Dove completed the distinction of playing in every position for the club when he deputised for goalkeeper Tommy Moore in an away game against Maidenhead. He kept a clean sheet as Thames Ironworks won 4–0.

Dove was part of the Thames team that won successive London League and Southern League Division Two titles. One story suggests that he had a connection with the club adopting claret and blue as their colours. He had apparently got the kits for the club at the very cheap price of £3.10s from William Belton (great-grandfather of author Brian Belton), a professional sprinter, as well as being one of the coaches at Thames Ironworks. During the summer of 1899, Belton had been at a fair in Birmingham, close to Villa Park, the home ground of Aston Villa. He had been challenged to a race against four Villa players, who wagered money that one of them would win. Belton defeated them, and when they were unable to pay the bet one of the Villa players, who was responsible for washing the team's kit, offered a complete side's 'uniforms' to Belton in payment of the bet. The Aston Villa player subsequently reported to his club that the kit was 'missing'.

Dove would continue to be a major player for Thames Ironworks, and its later incarnation of West Ham United until his controversial transfer in 1901 to arch-rivals Millwall. He made 23 Southern League appearances for Millwall during the 1901–02 season, but played only three matches in 1902–03 before an injury ended his playing career. In total he made 49 appearances for Millwall.

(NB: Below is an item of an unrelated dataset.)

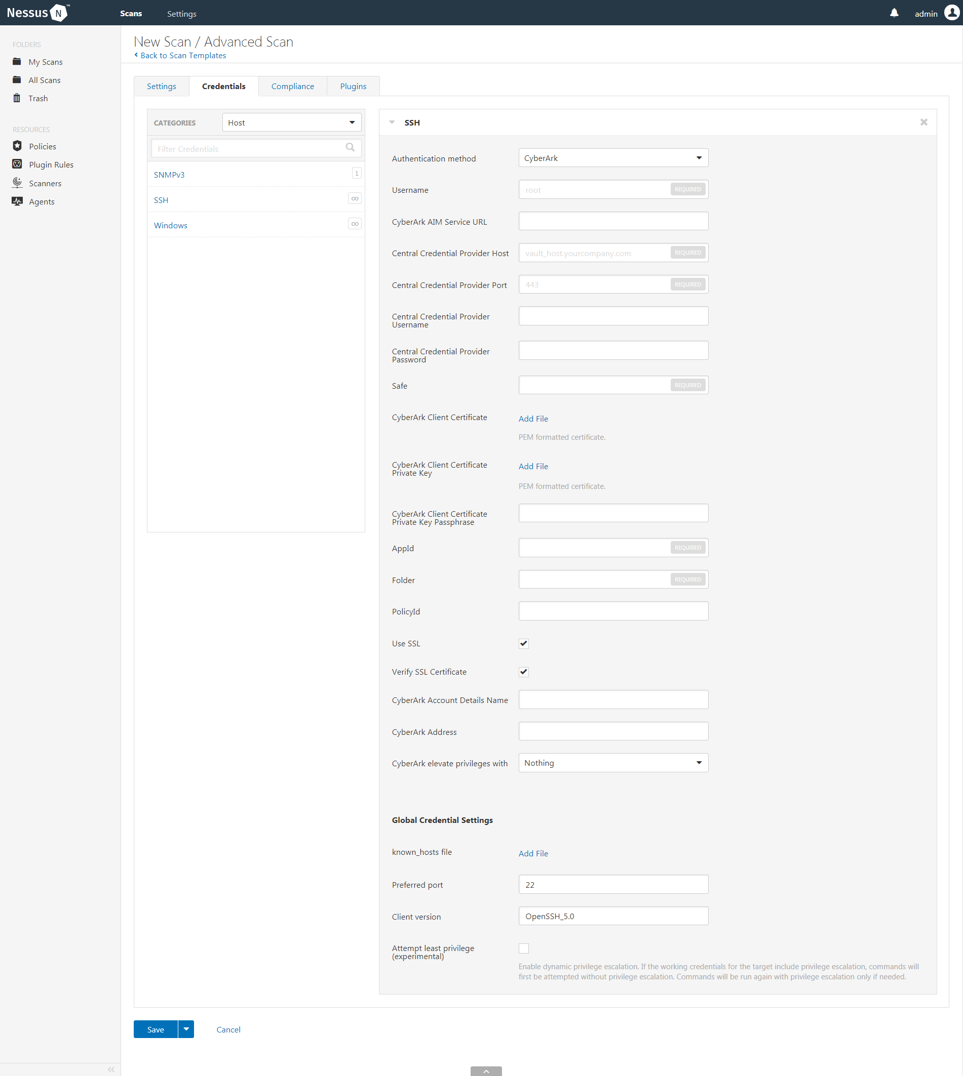Click the Preferred port input field
Screen dimensions: 963x1076
tap(613, 884)
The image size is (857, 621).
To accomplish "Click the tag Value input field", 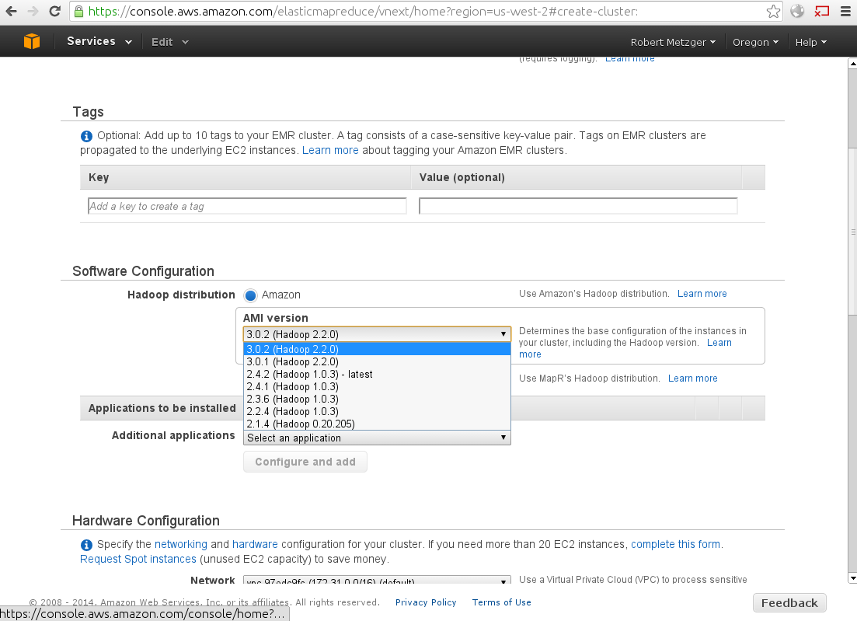I will (578, 206).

After football, Dove returned to his work as a shipwright, spending his last years with a daughter in Hillingdon, West London. He died sometime after 1947/8. His son, Ernest, was a career soldier, rising from private to major RAOC, serving in the BEF in France 1939/40. A grandson, Jim, was in the Royal Signals Corps, later in the New Zealand equivalent and served in the Malaya Emergency (ref.Jim Dove, grandson b. 1930, retired to NSW).